## Input data
*** Begin section ***
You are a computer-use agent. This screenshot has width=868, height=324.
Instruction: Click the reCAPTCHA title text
*** End section ***
*** Begin section ***
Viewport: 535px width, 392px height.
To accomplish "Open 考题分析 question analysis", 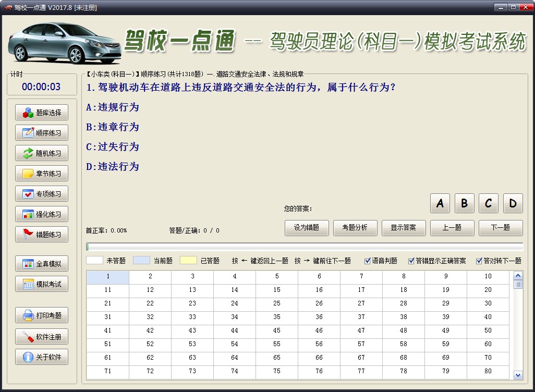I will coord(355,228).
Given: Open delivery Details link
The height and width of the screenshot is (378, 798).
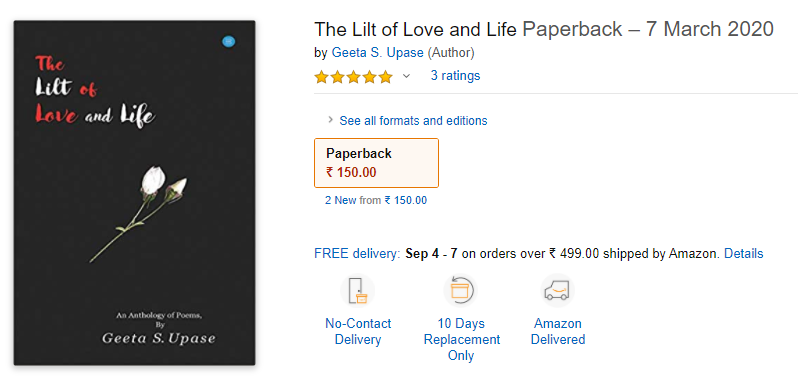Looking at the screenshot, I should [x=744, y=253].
*** End section ***
## Work instruction
Reproduce word for word the material above, starting with the line that has "You are a computer-use" and stopping after the line that has "Instruction: Click the reCAPTCHA title text".

## Reply
You are a computer-use agent. This screenshot has width=868, height=324.
Instruction: Click the reCAPTCHA title text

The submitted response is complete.